→ **WORK INSTRUCTION**
Return each line of the data below that contains the string "width".

→ **DATA TO USE**
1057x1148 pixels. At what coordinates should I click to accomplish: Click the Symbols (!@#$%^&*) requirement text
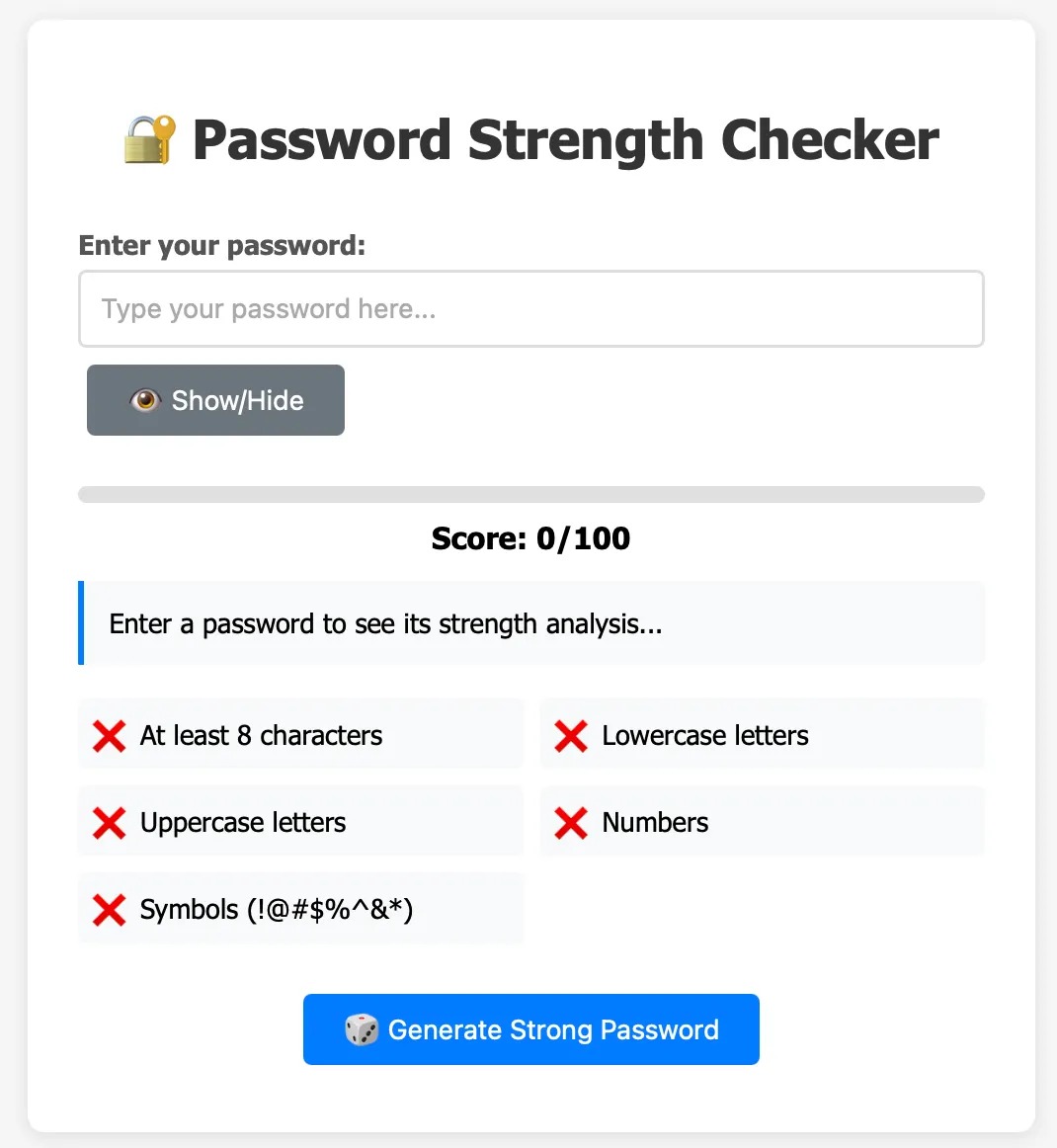pos(277,910)
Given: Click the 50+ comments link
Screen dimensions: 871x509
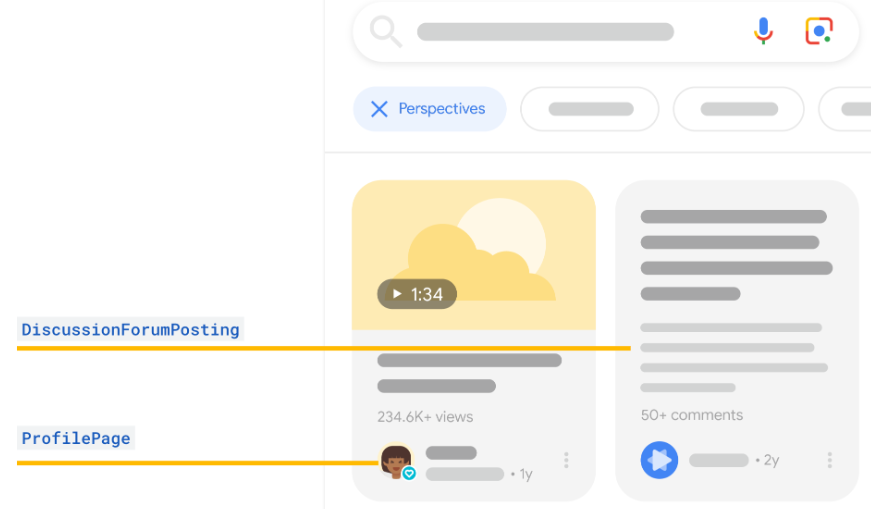Looking at the screenshot, I should pyautogui.click(x=692, y=415).
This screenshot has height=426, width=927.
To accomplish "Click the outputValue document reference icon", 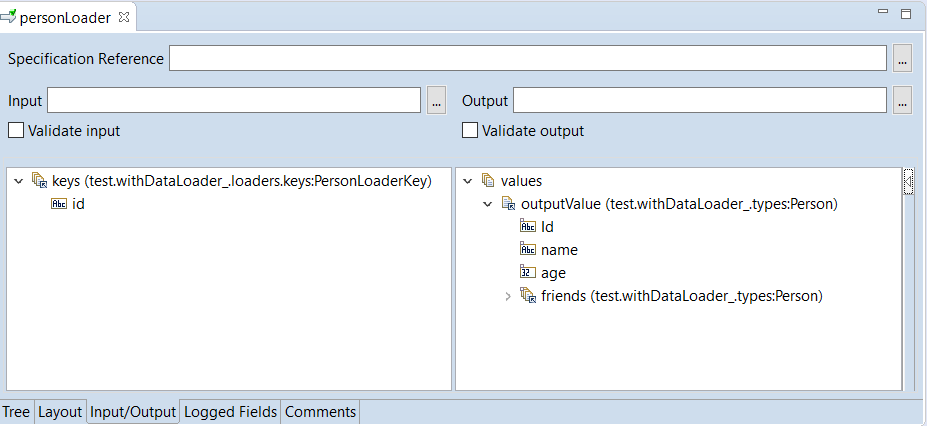I will [x=509, y=204].
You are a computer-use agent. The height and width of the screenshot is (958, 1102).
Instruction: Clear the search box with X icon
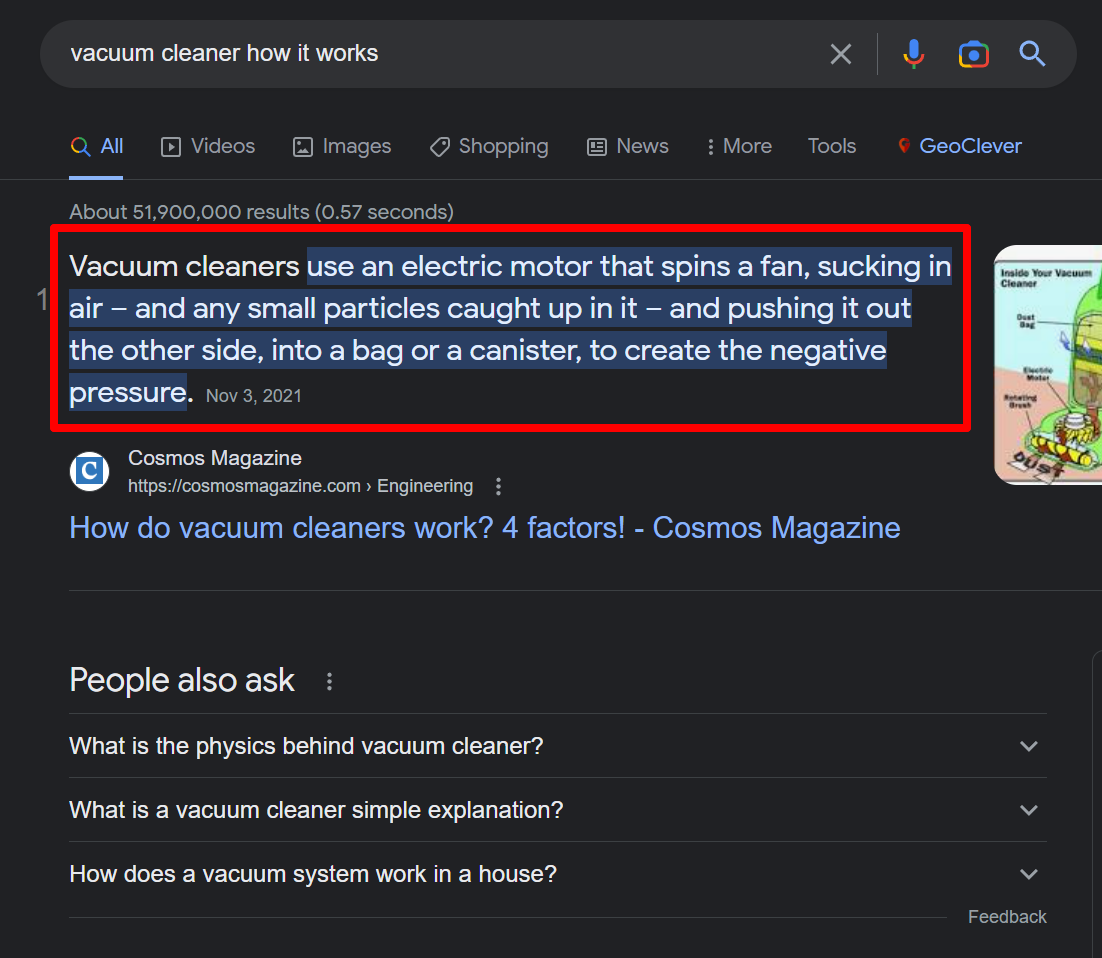[841, 54]
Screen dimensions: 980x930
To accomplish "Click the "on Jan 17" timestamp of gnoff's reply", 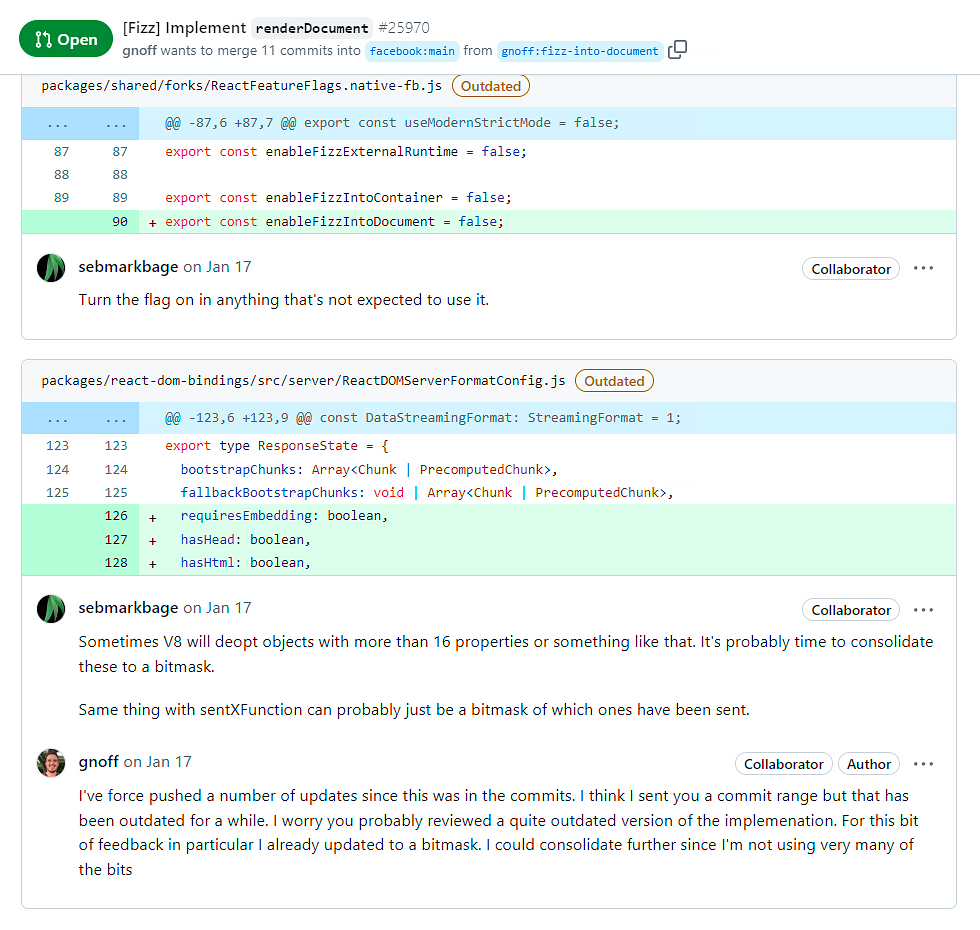I will 157,762.
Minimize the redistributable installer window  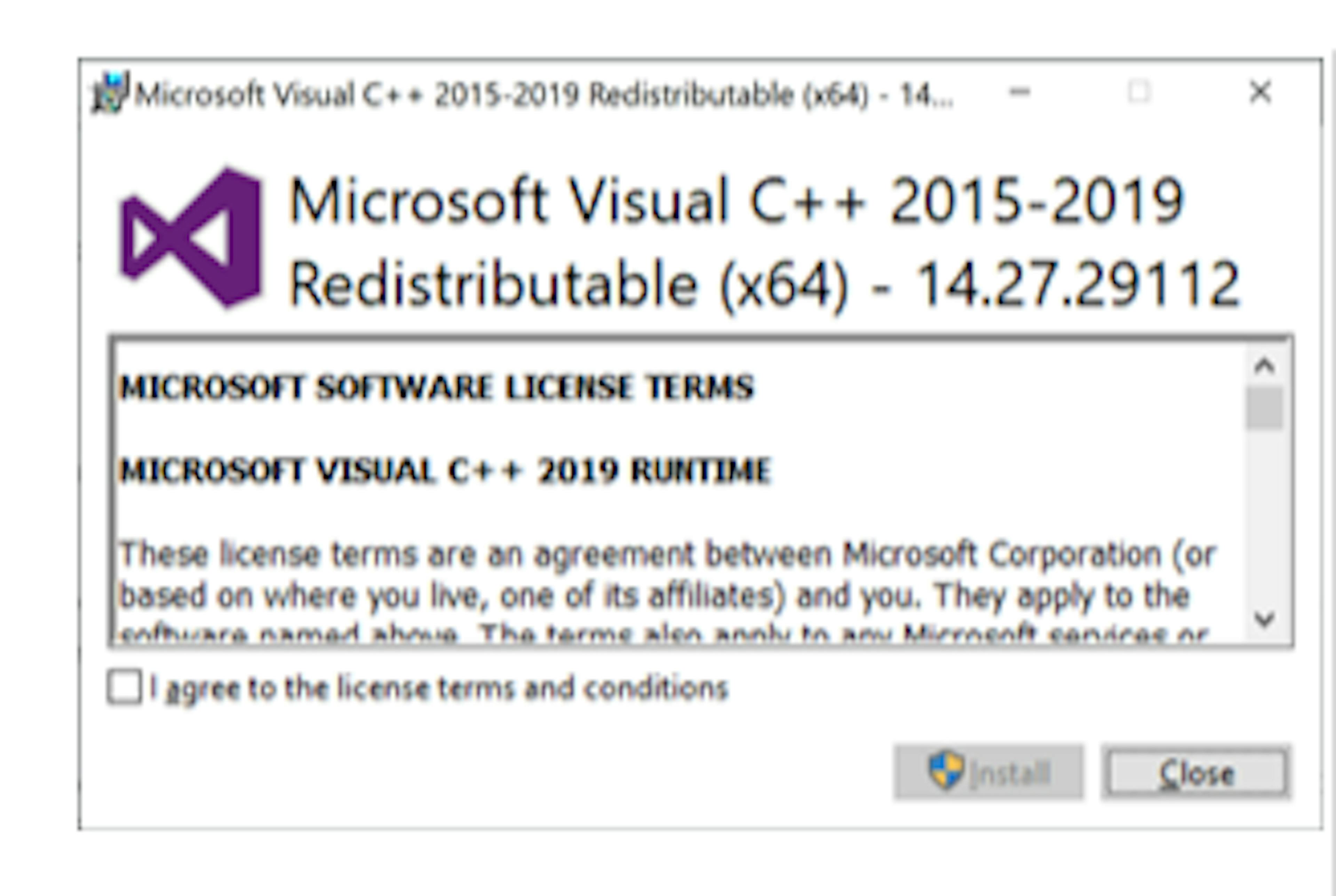pos(1019,92)
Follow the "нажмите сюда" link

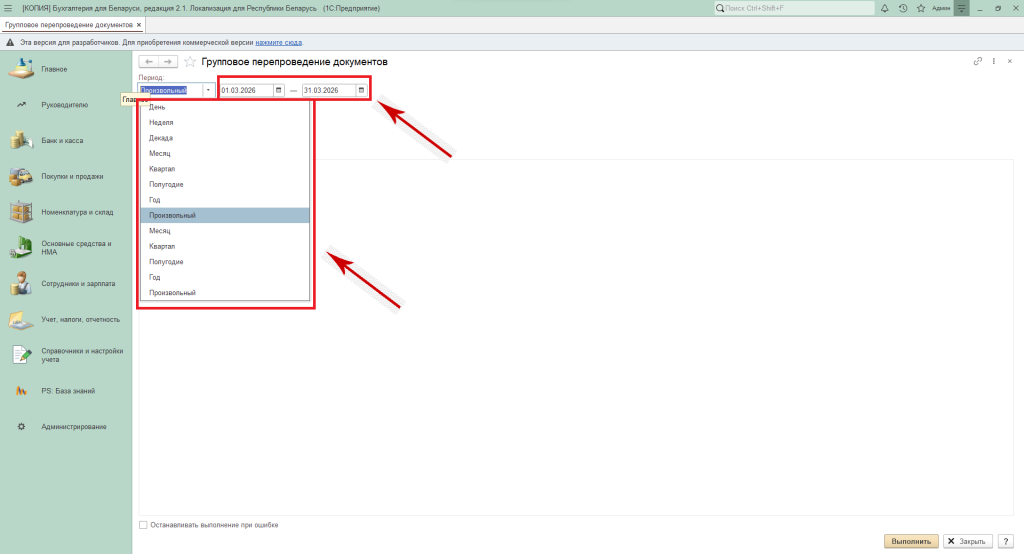(x=278, y=43)
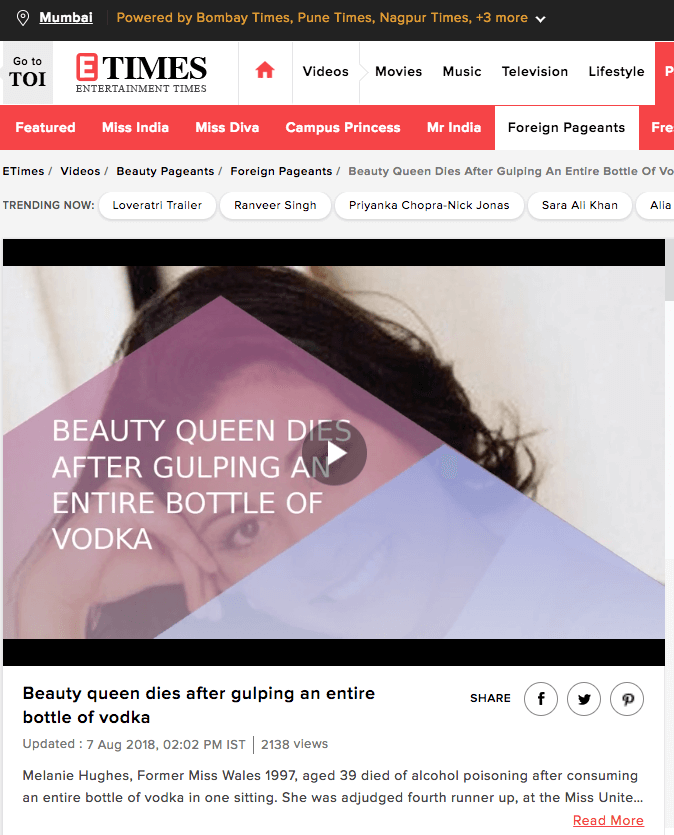
Task: Share on Pinterest icon
Action: [x=627, y=699]
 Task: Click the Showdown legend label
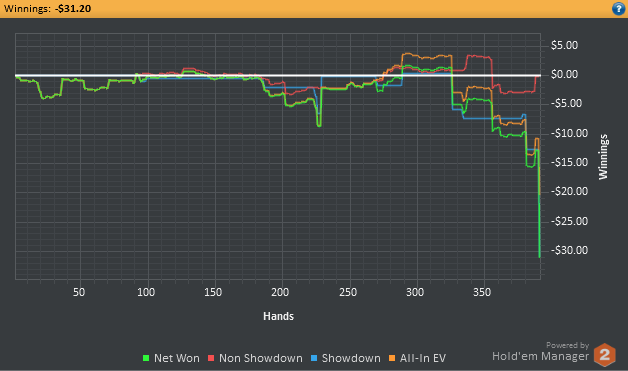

→ **RESPONSE AREA**
This screenshot has height=426, width=927.
You are a computer-use agent. The height and width of the screenshot is (958, 1102).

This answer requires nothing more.